Question about saving peft checkpoint
🐛 Describe the bug
From my understand, when saving checkpoints for peft models (see here), trlx removes pytorch_model.bin before calling save_pretrained which makes the removal useless in my opinion.
Is this intentional or we should move the removal code after save_pretrained is called?
Here is an example of a directory resulting from save_pretrained:
adapter_config.json adapter_model.bin optimizer.bin pytorch_model.bin random_states_0.pkl special_tokens_map.json spiece.model tokenizer_config.json tokenizer.json
Which trlX version are you using?
0.7.0
Additional system and package information
3.10.12
Hello @nhanph!
No, the removal is not useless. If you check contents of python_model.bin immediately after this line: https://github.com/CarperAI/trlx/blob/bcd237f1e94c84c5c9f5a4086bab34c0946e3fa7/trlx/trainer/accelerate_base_trainer.py#L309 you will see that it contains the whole model state dictionary, which is not needed. After deleting it and recreating it with model.save_pretrained with heads_only=True, only value heads will be kept there.
>>> list(before_deletion_state_dict.keys())[:32]

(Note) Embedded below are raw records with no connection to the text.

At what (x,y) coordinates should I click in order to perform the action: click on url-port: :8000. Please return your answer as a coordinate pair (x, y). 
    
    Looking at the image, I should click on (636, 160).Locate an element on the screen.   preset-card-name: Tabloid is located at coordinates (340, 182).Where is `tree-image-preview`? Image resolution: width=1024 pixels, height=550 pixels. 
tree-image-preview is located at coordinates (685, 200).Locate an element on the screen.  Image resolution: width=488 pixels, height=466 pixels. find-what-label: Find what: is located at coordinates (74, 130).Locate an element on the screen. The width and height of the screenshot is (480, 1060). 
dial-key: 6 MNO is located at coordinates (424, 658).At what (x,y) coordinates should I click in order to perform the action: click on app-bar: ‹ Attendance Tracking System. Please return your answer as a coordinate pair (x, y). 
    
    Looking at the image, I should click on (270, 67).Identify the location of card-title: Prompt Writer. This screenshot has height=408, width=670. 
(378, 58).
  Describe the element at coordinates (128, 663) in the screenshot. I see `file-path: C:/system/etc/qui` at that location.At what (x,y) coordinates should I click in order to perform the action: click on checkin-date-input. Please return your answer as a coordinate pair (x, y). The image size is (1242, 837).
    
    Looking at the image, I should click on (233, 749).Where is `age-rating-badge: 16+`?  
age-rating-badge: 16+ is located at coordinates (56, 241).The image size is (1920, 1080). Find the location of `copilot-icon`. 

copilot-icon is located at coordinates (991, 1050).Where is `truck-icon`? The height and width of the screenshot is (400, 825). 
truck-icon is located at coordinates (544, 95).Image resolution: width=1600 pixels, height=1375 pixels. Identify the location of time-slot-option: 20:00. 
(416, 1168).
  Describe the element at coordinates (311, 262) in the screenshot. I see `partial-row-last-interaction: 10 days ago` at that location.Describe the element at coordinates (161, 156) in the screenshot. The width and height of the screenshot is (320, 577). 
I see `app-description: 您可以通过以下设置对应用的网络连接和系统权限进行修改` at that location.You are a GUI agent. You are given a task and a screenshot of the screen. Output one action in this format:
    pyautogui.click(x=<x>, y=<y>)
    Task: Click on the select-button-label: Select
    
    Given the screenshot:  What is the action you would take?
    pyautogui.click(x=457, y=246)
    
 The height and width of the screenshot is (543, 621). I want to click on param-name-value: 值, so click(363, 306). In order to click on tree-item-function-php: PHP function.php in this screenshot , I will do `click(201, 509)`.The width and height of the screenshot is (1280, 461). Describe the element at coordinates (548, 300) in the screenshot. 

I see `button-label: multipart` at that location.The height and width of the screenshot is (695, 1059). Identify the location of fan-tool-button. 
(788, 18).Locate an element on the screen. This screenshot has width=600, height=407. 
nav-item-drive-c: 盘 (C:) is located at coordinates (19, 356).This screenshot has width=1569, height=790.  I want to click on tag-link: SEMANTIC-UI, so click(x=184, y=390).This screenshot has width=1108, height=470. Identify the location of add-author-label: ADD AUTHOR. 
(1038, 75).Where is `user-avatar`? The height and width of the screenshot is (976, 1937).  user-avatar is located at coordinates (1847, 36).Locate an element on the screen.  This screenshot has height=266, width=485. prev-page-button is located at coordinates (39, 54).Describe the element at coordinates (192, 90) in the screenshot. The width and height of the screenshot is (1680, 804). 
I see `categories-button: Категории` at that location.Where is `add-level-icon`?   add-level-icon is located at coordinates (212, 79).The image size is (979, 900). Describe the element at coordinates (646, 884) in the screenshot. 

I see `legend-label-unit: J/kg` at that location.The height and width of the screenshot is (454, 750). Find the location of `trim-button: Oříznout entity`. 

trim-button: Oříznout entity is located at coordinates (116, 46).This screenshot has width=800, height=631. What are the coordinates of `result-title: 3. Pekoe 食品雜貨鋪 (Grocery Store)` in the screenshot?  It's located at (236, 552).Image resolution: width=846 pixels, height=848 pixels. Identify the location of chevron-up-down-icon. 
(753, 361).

['v_head.0.weight', 'v_head.0.bias', 'v_head.2.weight', 'v_head.2.bias', 'base_model.model.transformer.wte.weight', 'base_model.model.transformer.wpe.weight', 'base_model.model.transformer.h.0.ln_1.weight', 'base_model.model.transformer.h.0.ln_1.bias', 'base_model.model.transformer.h.0.attn.c_attn.weight', 'base_model.model.transformer.h.0.attn.c_attn.bias', 'base_model.model.transformer.h.0.attn.c_attn.lora_A.default.weight', 'base_model.model.transformer.h.0.attn.c_attn.lora_B.default.weight', 'base_model.model.transformer.h.0.attn.c_proj.weight', 'base_model.model.transformer.h.0.attn.c_proj.bias', 'base_model.model.transformer.h.0.ln_2.weight', 'base_model.model.transformer.h.0.ln_2.bias', 'base_model.model.transformer.h.0.mlp.c_fc.weight', 'base_model.model.transformer.h.0.mlp.c_fc.bias', 'base_model.model.transformer.h.0.mlp.c_proj.weight', 'base_model.model.transformer.h.0.mlp.c_proj.bias', 'base_model.model.transformer.h.1.ln_1.weight', 'base_model.model.transformer.h.1.ln_1.bias', 'base_model.model.transformer.h.1.attn.c_attn.weight', 'base_model.model.transformer.h.1.attn.c_attn.bias', 'base_model.model.transformer.h.1.attn.c_attn.lora_A.default.weight', 'base_model.model.transformer.h.1.attn.c_attn.lora_B.default.weight', 'base_model.model.transformer.h.1.attn.c_proj.weight', 'base_model.model.transformer.h.1.attn.c_proj.bias', 'base_model.model.transformer.h.1.ln_2.weight', 'base_model.model.transformer.h.1.ln_2.bias', 'base_model.model.transformer.h.1.mlp.c_fc.weight', 'base_model.model.transformer.h.1.mlp.c_fc.bias']
>>> list(after_save_pretrained_state_dict.keys())[:32]
['v_head.0.weight', 'v_head.0.bias', 'v_head.2.weight', 'v_head.2.bias']
Thank you @maxreciprocate , I got the point about saving model's value head now.
My original question is from my observation when running ILQL training script that I see a pytorch_model.bin with the size comparable with the original model so I suspect that the base model is also saved. Is there somewhere that the heads_only flag is set to true during checkpointing when using peft_config as I cannot find it set anywhere?